Cláudia foi adentrar, de fato, o mundo da moda só em 2022, quando uma marca de refrigerantes precisava de uma mulher com cabelos grisalhos para uma campanha. “O meu cunhado me apresentou essa sugestão e eu enviei umas fotos”, afirma.
Dali em diante sua vida mudou. Outros comerciais vieram e, mais recentemente, ela desfilou pela primeira vez na São Paulo Fashion Week. “Faço comerciais de televisão para redes de fast food, bancos e algumas lojas, então desfilar em uma passarela, para mim, foi um divisor de águas.”
O maior desafio para entrar nesse ramo, segundo ela, foi encarar pessoas com idades entre 18 e 20 anos fazendo o mesmo tipo de trabalho que ela. “Da minha idade eu só via empresária e patrocinadora, e nenhuma delas era negra como eu.”
Sua idade, no entanto, nunca foi uma questão. Claudia é assumidamente grisalha desde os 55 anos. “Já chegaram a me dizer que esse tipo de cabelo me envelhece, mas eu tenho essa idade e gosto de mostrar quem eu sou.”
Entusiasmadas com a moda ou não, as histórias de Vita e Cláudia se cruzam também com a de Ana Costa Galli, 63. No mundo da moda, as três encontraram as possibilidades em frente às câmeras graças a quem são e à idade que têm.
Também natural de São Paulo, Ana começou a trabalhar como modelo há cinco anos, por acaso. Formada em publicidade, ela sempre produziu peças e campanhas, então estava do lado oposto do que é hoje.

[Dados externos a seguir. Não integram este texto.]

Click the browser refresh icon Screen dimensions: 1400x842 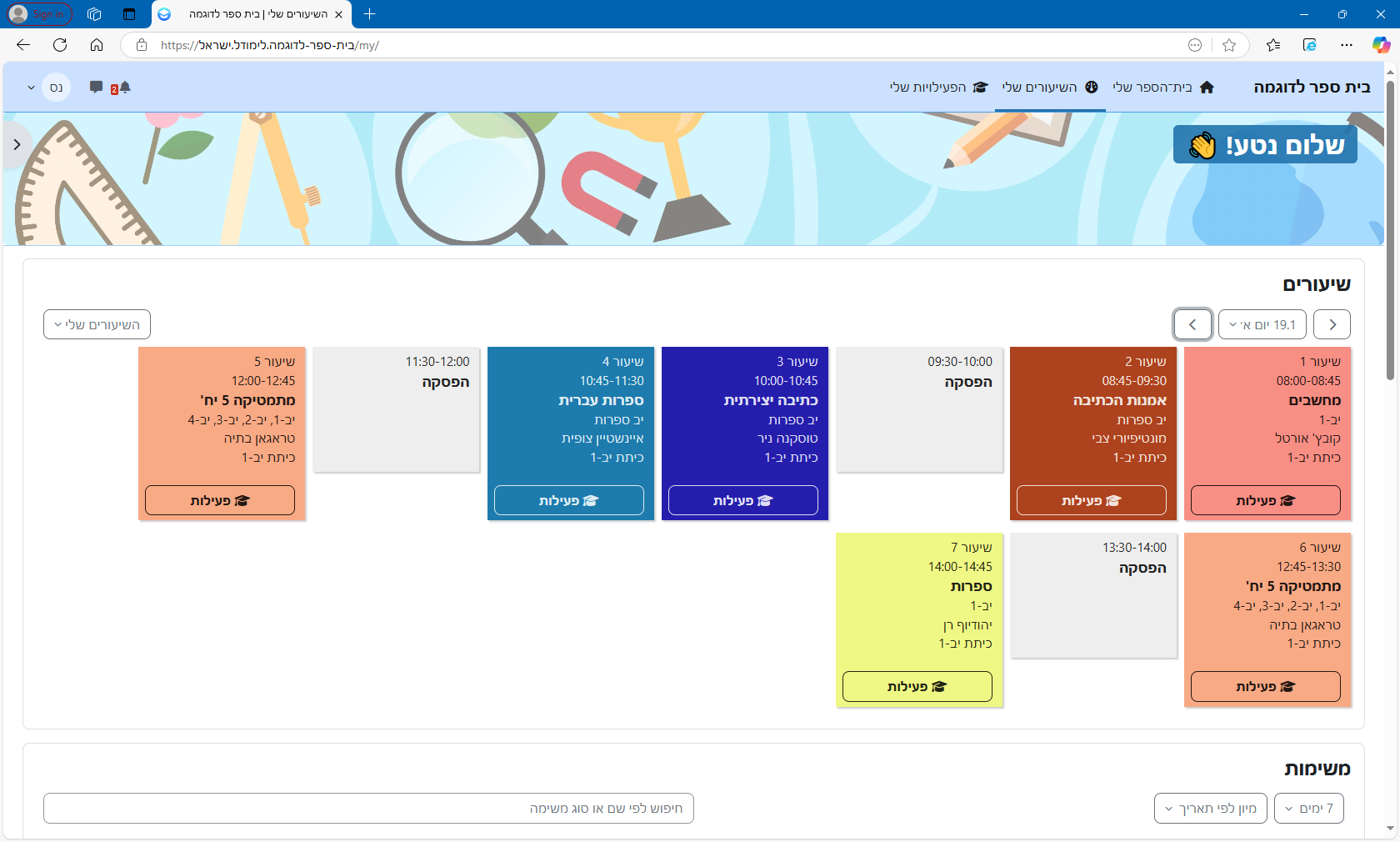(59, 45)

“Foi completamente sem querer, eu era publicitária e uma amiga que trabalhava em uma agência de modelos um dia me disse que precisava de uma mulher grisalha”, diz. E sua resposta foi não.
Por muito tempo, Ana pintou o cabelo em semanas alternadas, mas há nove anos essa história mudou. “Um dia me cansei porque nada me faria deixar de ter cabelo branco. Então cortei para ficar todo grisalho, as pessoas questionavam por que eu tinha feito aquilo, mas gostei muito e acho que me deu personalidade.”
Quando finalmente disse sim para as câmeras, fez uma campanha de biquíni. O resultado foi um choque. “Abri a revista, tomei um susto quando vi que aquela era eu”, lembra Ana. A nova carreira deu um empurrão em sua autoestima. “Nunca imaginei que fosse sentir essa coisa fantástica.”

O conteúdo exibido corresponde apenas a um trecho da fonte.